_Your assignment_
Scan the entries that follow and give only the number of lines containing "Viewport".

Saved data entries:
=====
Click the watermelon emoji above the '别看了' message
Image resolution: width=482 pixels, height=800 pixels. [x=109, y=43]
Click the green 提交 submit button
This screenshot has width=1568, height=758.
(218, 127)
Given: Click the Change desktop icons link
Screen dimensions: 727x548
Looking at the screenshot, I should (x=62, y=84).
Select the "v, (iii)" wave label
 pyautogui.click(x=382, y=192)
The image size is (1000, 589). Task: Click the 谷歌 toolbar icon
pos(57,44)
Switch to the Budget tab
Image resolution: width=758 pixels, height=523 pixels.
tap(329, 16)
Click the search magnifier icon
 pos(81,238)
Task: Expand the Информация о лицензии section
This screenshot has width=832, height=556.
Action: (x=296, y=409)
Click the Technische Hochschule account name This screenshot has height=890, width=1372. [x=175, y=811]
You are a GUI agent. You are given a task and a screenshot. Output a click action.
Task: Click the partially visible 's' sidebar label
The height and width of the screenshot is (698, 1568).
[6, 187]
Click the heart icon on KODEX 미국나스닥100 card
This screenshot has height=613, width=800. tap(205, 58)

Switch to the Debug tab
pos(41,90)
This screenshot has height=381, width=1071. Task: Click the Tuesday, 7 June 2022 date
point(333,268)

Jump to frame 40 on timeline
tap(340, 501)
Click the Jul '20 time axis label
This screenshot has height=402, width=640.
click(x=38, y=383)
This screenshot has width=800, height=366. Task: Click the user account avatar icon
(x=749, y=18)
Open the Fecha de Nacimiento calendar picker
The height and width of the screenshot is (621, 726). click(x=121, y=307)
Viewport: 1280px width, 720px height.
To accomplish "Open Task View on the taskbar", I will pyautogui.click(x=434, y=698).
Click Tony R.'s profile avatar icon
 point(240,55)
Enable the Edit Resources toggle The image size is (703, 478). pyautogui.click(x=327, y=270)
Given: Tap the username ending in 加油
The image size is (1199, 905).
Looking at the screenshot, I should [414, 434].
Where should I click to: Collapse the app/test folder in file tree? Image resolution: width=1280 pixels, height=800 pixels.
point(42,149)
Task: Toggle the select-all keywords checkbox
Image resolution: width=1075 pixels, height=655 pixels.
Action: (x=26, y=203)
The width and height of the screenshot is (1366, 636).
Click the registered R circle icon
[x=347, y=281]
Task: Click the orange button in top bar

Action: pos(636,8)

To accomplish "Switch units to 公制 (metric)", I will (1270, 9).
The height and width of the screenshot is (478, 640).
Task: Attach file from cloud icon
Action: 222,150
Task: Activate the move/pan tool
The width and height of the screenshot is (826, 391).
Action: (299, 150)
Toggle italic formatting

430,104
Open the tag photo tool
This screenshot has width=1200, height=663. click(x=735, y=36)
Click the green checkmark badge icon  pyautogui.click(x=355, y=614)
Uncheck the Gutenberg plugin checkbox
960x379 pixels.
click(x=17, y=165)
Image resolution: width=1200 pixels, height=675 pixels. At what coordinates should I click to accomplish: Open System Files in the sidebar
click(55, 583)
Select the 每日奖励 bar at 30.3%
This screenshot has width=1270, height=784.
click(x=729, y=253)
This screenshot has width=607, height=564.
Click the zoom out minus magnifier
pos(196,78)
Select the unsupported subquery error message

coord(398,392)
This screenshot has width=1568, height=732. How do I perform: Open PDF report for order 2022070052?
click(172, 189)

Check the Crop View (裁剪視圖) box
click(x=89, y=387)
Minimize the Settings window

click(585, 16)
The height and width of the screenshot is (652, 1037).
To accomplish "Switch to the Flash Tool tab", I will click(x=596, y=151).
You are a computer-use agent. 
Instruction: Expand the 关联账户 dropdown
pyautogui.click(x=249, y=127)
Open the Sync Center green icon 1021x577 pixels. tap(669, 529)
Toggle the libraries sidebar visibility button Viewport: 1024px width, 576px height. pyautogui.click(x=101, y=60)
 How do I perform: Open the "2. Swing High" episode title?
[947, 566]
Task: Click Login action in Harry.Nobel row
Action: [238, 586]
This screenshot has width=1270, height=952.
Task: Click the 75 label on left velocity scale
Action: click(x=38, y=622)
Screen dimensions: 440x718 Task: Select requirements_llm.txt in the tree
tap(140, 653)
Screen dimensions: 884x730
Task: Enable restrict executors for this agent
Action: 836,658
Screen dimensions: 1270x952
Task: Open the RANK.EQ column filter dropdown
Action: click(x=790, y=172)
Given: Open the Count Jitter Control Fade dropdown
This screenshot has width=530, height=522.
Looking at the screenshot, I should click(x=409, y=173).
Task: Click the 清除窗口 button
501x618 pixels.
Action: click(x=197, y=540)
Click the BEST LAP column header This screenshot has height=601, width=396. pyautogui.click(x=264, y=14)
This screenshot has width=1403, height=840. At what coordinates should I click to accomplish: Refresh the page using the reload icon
=====
_Output below_
2